▶ _YOUR INSTRUCTIONS_: Copy word for word the portion of the forum thread on hurling in a different county that starts at "In 2019 (the" and ends at "to be honest.".

▶ _PASSAGE TO READ_:

◇ ◇ ◇

National Forum

Hurling In A Different County

(Oldest Posts First) - Go To The Latest Post


Thanks for all the replies. Yes, I can see why this rule is there.

I know it's against the GAA ethos but I really believe that in this modern age you should be allowed to play for whatever club you want. Also, linking hurling and football is a bit non sensical given that they are separate sports.

In fact, I doubt if this would be a problem if the child was female??! Are the LGFA and Camogie linked in such a way?

liam500 (Wicklow) - Posts: 126 - 21/10/2021 15:22:27    2386666

Link

LGFA and Camogie Association are completely different organisations. I don't know what their eligibility rules are, though. It might still be the case that you have to join a club in your own county.

Pikeman96 (Wexford) - Posts: 753 - 21/10/2021 16:20:39    2386684

Link

I remember reading many years ago that the late, great Mattie McDonagh played minor football for Galway and minor hurling for Roscommon in the same year (about 1955, if memory serves me right). I think he was from the Ballygar area, on the Galway-Roscommon border. Maybe different rules applied at that time.

midlands (Westmeath) - Posts: 325 - 21/10/2021 21:24:32    2386734

Link

Replying To Pikeman96:  "There's not. And while it might seem like a good idea, problem in Wexford anyway would be finding dates to play it, particularly if you were going to try it at any of the underage levels (U13, U15 or U17).

In 2019 (the last pre-Covid year), our championships at those ages involved regular games in both hurling and football for all clubs from mid or late April all the way through to late September or beyond.

My own club's U13s, for example, had a total of 16 championship matches (9 hurling, 7 football) between group stages and then knock-out in either cup or shield, over about 20 weeks. Was much the same at U15 and U17 level. Hard to see where you'd find dates for a cross-county league as well."
ah fair enough so. I wouldn't see much of a benefit to it for Wexford clubs either to be honest.

Victorious87 (Wicklow) - Posts: 499 - 22/10/2021 09:55:11    2386747

Link

I was reading this post with great interest as my son is in the same situation. He currently plays his hurling just over the border as there is no hurling club anywhere near in the county. Imo the gaa should look strongly about changing this rule as currently its forcing kids away from the game. Hurling is already a minority sport in Ireland and outdated rules like this do not help the situation.

◇ ◇ ◇

▶ _RECORDS SUPPLIED_:
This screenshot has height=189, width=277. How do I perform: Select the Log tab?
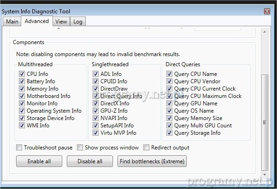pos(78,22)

◇ ◇ ◇

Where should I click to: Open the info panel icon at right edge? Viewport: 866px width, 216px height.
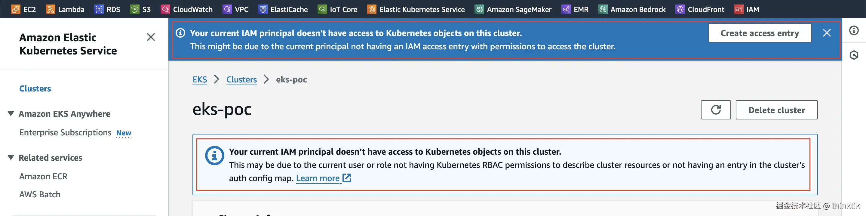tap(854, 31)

◇ ◇ ◇

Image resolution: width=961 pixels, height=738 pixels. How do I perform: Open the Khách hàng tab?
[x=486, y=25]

◇ ◇ ◇

▶ _RESPONSE TO THIS EXERCISE_:
In 2019 (the last pre-Covid year), our championships at those ages involved regular games in both hurling and football for all clubs from mid or late April all the way through to late September or beyond.

My own club's U13s, for example, had a total of 16 championship matches (9 hurling, 7 football) between group stages and then knock-out in either cup or shield, over about 20 weeks. Was much the same at U15 and U17 level. Hard to see where you'd find dates for a cross-county league as well."
ah fair enough so. I wouldn't see much of a benefit to it for Wexford clubs either to be honest.